TEXT SEGMENT:
<<<<
How is the home-based record used?
In its most basic form, the home-based record is a medical document on which all primary healthcare services received by an individual can be recorded. As such, when an individual comes to a health facility, the HBR is provided to the health worker for review. After reviewing the health history of the individual in the HBR and perhaps in the facility-based record(s), the health worker updates any missing information in the HBR, provides necessary healthcare service(s) and carefully records the delivered service(s) as appropriate in clear, legible handwriting along with the date of service as well as the date of the next expected visit. Ideally, additional information such as place of service, provider’s sign-off and other supportive notes (e.g., history of allergic or other adverse reactions to a vaccine or medication) that may be useful for healthcare providers to know are also recorded on the document. (N.B., Ideally, if an individual presents without his/her HBR, an updated replacement HBR is provided with education to keep the document safe and to bring to all future health encounters.)
A well-trained health worker will also review what services were delivered, why they were delivered, what to expect and how to proceed if there are post-treatment reactions and review the date of next visit and remind the individual to keep the HBR safe from harm and to bring the document to each health encounter. The absence of a completed record of services in clear, legible handwriting ultimately compromises the function of the HBR and potentially future healthcare delivery.
As noted above, HBRs have evolved in many communities to include health education messaging in addition to sections for recording immunization services, growth monitoring, infant and young child feeding practice monitoring as well as dental care and other primary preventive health services. Health education placed on HBRs largely began with brief reminders on the importance of infant and young child feeding practices, namely exclusive breastfeeding. Messaging expanded to cover the importance of other areas within maternal and child survival programmes such as what to do in the presence of fever, the importance of sleeping under insecticide treated bed nets, recognition of dehydration and how to properly prepare oral rehydration, awareness raising of developmental milestones among many other areas.
>>>>
SUPPLIED ENTRIES:
<<<<
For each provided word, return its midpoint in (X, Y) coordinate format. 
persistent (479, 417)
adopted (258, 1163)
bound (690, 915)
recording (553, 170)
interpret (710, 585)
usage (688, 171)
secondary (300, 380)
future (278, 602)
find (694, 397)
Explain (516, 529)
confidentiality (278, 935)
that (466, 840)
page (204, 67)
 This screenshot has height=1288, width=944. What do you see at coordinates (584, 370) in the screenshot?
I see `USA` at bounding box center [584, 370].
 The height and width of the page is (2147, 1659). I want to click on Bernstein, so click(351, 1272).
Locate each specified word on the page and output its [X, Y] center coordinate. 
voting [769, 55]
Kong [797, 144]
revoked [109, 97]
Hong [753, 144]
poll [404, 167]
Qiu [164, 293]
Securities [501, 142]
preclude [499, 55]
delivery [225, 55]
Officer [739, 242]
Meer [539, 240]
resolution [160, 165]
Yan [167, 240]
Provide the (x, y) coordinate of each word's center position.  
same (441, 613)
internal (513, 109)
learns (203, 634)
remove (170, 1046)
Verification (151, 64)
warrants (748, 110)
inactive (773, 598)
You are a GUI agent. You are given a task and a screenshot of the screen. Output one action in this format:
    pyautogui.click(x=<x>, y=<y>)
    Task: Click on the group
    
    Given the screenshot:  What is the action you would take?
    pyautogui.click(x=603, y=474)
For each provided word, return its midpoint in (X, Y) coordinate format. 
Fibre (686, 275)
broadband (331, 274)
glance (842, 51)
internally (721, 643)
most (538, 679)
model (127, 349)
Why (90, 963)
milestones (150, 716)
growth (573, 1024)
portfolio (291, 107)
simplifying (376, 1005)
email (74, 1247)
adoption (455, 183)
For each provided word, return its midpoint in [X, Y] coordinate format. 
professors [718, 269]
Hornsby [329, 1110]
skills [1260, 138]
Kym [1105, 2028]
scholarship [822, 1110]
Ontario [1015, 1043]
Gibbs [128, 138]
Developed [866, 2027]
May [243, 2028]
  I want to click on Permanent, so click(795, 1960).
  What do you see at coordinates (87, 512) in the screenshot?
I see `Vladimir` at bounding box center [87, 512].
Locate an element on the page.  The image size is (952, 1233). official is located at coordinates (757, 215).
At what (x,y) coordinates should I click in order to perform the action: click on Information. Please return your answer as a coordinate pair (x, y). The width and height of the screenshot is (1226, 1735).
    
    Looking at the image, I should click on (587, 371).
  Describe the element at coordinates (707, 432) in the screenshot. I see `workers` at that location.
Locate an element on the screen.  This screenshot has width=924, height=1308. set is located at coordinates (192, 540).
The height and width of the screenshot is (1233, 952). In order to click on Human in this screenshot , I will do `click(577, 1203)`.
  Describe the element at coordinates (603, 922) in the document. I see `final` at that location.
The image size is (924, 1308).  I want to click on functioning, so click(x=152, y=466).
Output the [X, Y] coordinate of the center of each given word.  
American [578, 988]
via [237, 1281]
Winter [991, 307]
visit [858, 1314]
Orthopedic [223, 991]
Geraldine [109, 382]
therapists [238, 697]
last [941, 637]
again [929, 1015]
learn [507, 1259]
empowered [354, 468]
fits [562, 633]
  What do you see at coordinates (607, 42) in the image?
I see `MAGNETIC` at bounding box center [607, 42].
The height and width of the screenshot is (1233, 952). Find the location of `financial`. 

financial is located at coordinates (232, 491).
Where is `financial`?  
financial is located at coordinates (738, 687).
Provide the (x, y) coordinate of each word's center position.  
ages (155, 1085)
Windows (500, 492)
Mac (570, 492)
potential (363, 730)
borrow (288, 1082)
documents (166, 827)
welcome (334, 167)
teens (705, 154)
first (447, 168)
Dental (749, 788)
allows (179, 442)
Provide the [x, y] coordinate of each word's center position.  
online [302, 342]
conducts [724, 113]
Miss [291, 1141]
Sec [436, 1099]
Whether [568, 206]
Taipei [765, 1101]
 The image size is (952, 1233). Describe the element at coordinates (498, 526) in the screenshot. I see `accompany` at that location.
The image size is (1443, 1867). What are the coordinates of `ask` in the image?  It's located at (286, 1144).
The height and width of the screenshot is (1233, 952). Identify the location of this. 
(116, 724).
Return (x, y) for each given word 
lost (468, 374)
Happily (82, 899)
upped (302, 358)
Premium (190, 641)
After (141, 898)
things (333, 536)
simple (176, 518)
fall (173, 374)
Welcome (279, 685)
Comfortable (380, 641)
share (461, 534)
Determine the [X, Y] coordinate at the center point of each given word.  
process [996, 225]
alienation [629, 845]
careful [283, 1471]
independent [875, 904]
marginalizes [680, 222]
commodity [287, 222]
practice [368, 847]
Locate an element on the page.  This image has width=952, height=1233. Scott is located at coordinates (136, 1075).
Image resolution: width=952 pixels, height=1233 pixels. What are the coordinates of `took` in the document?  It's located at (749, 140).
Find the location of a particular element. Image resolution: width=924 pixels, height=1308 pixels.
>>>>
PROBLEMS TO WORK ON:
**A.** Edit the home-based record text: reproduce the span that begins at the words "As noted above, HBRs" and stops after "many other areas.", replacing "bed nets" with "mosquito nets".
**B.** Condense the home-based record paragraph that begins "A well-trained health worker" into a short bulleted list that keeps its main facts.

RESPONSES BY TASK:
**A.**
As noted above, HBRs have evolved in many communities to include health education messaging in addition to sections for recording immunization services, growth monitoring, infant and young child feeding practice monitoring as well as dental care and other primary preventive health services. Health education placed on HBRs largely began with brief reminders on the importance of infant and young child feeding practices, namely exclusive breastfeeding. Messaging expanded to cover the importance of other areas within maternal and child survival programmes such as what to do in the presence of fever, the importance of sleeping under insecticide treated mosquito nets, recognition of dehydration and how to properly prepare oral rehydration, awareness raising of developmental milestones among many other areas.

**B.**
- A well-trained health worker reviews what services were delivered and why.
- The health worker explains what to expect and how to proceed if post-treatment reactions occur.
- The health worker reviews the date of the next visit.
- The health worker reminds the individual to keep the HBR safe and bring it to each health encounter.
- A record of services that is incomplete or not clearly and legibly handwritten ultimately compromises the HBR's function and potentially future healthcare delivery.